Your task: Retype every entry exactly, down to the last character.

Stored records
- Opening Delimiter -
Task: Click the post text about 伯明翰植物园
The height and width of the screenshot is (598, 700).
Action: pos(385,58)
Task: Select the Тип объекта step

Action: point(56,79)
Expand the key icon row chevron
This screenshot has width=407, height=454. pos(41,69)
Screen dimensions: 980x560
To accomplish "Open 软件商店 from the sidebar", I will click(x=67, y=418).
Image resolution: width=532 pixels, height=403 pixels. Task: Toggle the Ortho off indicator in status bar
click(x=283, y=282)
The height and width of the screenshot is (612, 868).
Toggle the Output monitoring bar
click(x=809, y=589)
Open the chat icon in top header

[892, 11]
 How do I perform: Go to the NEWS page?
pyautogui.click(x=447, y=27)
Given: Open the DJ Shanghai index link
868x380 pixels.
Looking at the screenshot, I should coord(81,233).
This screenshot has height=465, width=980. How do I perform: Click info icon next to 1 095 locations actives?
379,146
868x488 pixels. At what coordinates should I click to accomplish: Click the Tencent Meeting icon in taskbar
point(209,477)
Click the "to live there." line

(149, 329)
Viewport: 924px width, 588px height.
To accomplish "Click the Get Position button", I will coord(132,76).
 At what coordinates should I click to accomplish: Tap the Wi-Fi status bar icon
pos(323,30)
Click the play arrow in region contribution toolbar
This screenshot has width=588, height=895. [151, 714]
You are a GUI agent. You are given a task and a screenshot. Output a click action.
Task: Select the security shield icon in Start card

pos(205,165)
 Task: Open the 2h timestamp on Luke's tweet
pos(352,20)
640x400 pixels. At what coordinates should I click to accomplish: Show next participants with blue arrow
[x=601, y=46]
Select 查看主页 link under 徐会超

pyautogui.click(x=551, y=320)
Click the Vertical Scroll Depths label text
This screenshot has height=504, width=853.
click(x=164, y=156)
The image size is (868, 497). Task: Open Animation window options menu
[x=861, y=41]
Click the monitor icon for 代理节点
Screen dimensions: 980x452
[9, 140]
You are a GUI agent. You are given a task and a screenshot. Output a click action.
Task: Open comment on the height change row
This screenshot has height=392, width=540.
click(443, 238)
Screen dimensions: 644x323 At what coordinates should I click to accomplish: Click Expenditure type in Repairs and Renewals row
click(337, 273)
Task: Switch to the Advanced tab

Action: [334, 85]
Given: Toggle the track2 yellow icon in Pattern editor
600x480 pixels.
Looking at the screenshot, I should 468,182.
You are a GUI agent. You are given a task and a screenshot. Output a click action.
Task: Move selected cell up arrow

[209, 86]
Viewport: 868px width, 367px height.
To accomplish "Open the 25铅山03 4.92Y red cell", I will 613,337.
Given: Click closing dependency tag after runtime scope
- Closing Delimiter -
Answer to this task:
Task: Click the post text about 伯明翰植物园
The height and width of the screenshot is (598, 700).
Action: pos(385,58)
Task: Select the Тип объекта step

Action: point(56,79)
Expand the key icon row chevron
This screenshot has width=407, height=454. pos(41,69)
Screen dimensions: 980x560
To accomplish "Open 软件商店 from the sidebar", I will click(x=67, y=418).
Image resolution: width=532 pixels, height=403 pixels. Task: Toggle the Ortho off indicator in status bar
click(x=283, y=282)
The height and width of the screenshot is (612, 868).
Toggle the Output monitoring bar
click(x=809, y=589)
Open the chat icon in top header

[892, 11]
 How do I perform: Go to the NEWS page?
pyautogui.click(x=447, y=27)
Given: Open the DJ Shanghai index link
868x380 pixels.
Looking at the screenshot, I should coord(81,233).
This screenshot has height=465, width=980. How do I perform: Click info icon next to 1 095 locations actives?
379,146
868x488 pixels. At what coordinates should I click to accomplish: Click the Tencent Meeting icon in taskbar
point(209,477)
Click the "to live there." line

(149, 329)
Viewport: 924px width, 588px height.
To accomplish "Click the Get Position button", I will coord(132,76).
 At what coordinates should I click to accomplish: Tap the Wi-Fi status bar icon
pos(323,30)
Click the play arrow in region contribution toolbar
This screenshot has width=588, height=895. [151, 714]
You are a GUI agent. You are given a task and a screenshot. Output a click action.
Task: Select the security shield icon in Start card

pos(205,165)
 Task: Open the 2h timestamp on Luke's tweet
pos(352,20)
640x400 pixels. At what coordinates should I click to accomplish: Show next participants with blue arrow
[x=601, y=46]
Select 查看主页 link under 徐会超

pyautogui.click(x=551, y=320)
Click the Vertical Scroll Depths label text
This screenshot has height=504, width=853.
click(x=164, y=156)
The image size is (868, 497). Task: Open Animation window options menu
[x=861, y=41]
Click the monitor icon for 代理节点
Screen dimensions: 980x452
[9, 140]
You are a GUI agent. You are given a task and a screenshot. Output a click action.
Task: Open comment on the height change row
This screenshot has height=392, width=540.
click(443, 238)
Screen dimensions: 644x323 At what coordinates should I click to accomplish: Click Expenditure type in Repairs and Renewals row
click(337, 273)
Task: Switch to the Advanced tab

Action: [334, 85]
Given: Toggle the track2 yellow icon in Pattern editor
600x480 pixels.
Looking at the screenshot, I should 468,182.
You are a GUI agent. You are given a task and a screenshot. Output a click action.
Task: Move selected cell up arrow

[209, 86]
Viewport: 868px width, 367px height.
To accomplish "Open the 25铅山03 4.92Y red cell", I will 613,337.
Given: Click closing dependency tag after runtime scope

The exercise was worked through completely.